First things first, I needed to get the rice cooked and the beans soaked and cooked. I write all about soaking, cooking and using dried beans HERE.
I could stop right there, open the salmon and toss it all together with the kale and corn, but how boring. This is the beauty of spices and a little olive oil. Fat lifts flavor. Spices change the mood.
The spices I am using (chili powder, cumin and dried thyme) give this dish a hint of Mexico. Ahh, Mexico, wouldn’t it be nice to be there right now instead of in quarantine? Close your eyes, we can go there through our food.
I decided to leave the rice as the base and sauté the rest of the ingredients together.

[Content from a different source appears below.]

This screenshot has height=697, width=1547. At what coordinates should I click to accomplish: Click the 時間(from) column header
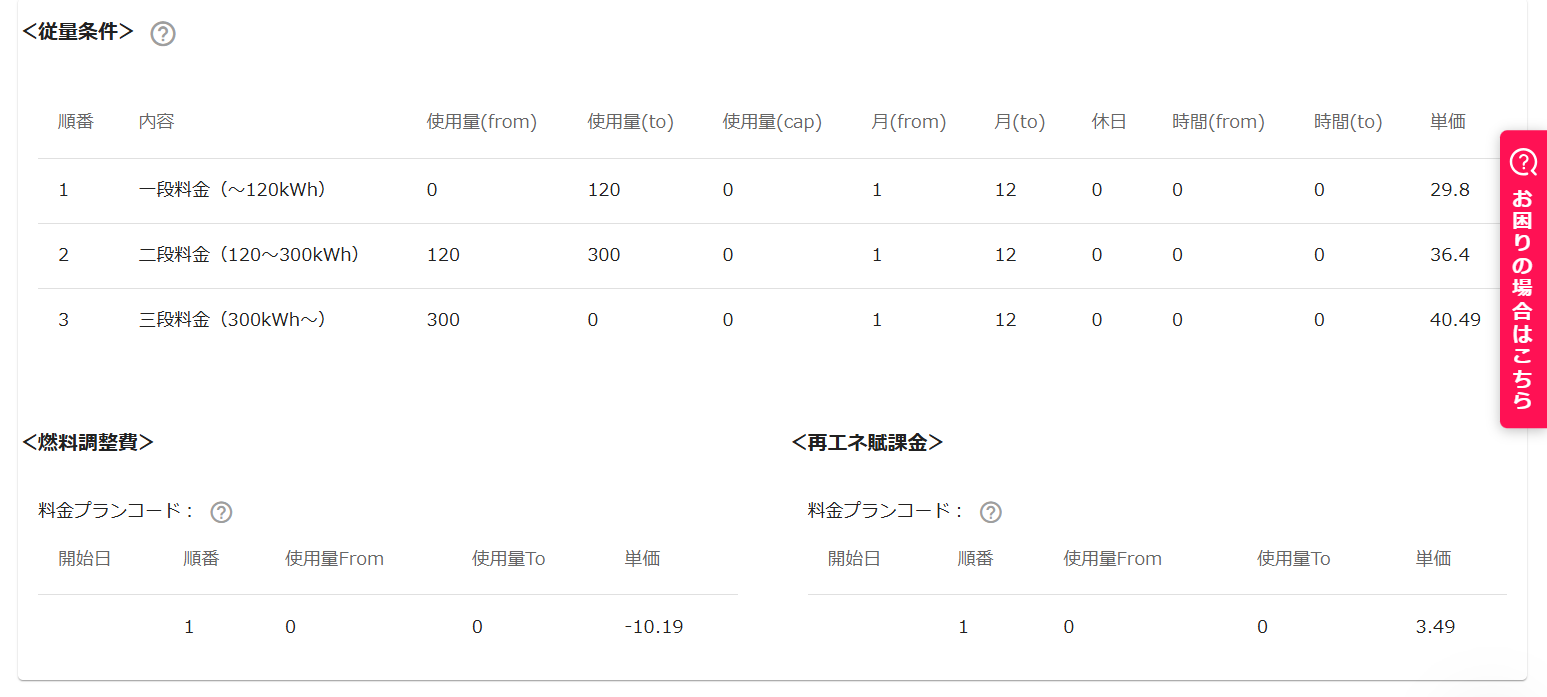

Other ideas for this bowl? Some sautéed red onions, hot sauce, a diced avocado. All would be welcome additions.
Enjoy your new pantry bowl and let me know what you make with your pantry ingredients.
Mexican Brown Rice Bowl with White Beans and Salmon
Makes 4 servings
2 cups frozen corn
2 cups frozen kale
2 tablespoons extra virgin olive oil
1/2 teaspoon each coarse salt and pepper
1 teaspoon ground cumin
2 teaspoons chili powder
1 teaspoon dried thyme
1 small can wild Alaskan salmon
2 cups cooked cannellini beans (you can use one small can too – drained and rinsed)
2 cups cooked brown rice
1. In a large saute pan heat the olive oil until shimmering. Add in the corn and saute for 3 minutes, allowing it to char slightly.
2. Add in the kale along with the dried herbs and spices. Combine well.
3. Add in the salmon, breaking it up into pieces in the pan. Stir in the beans and combine, until heated through.
4. Serve with a side of brown rice. Add in hot sauce, avocados, or another condiment of your choice.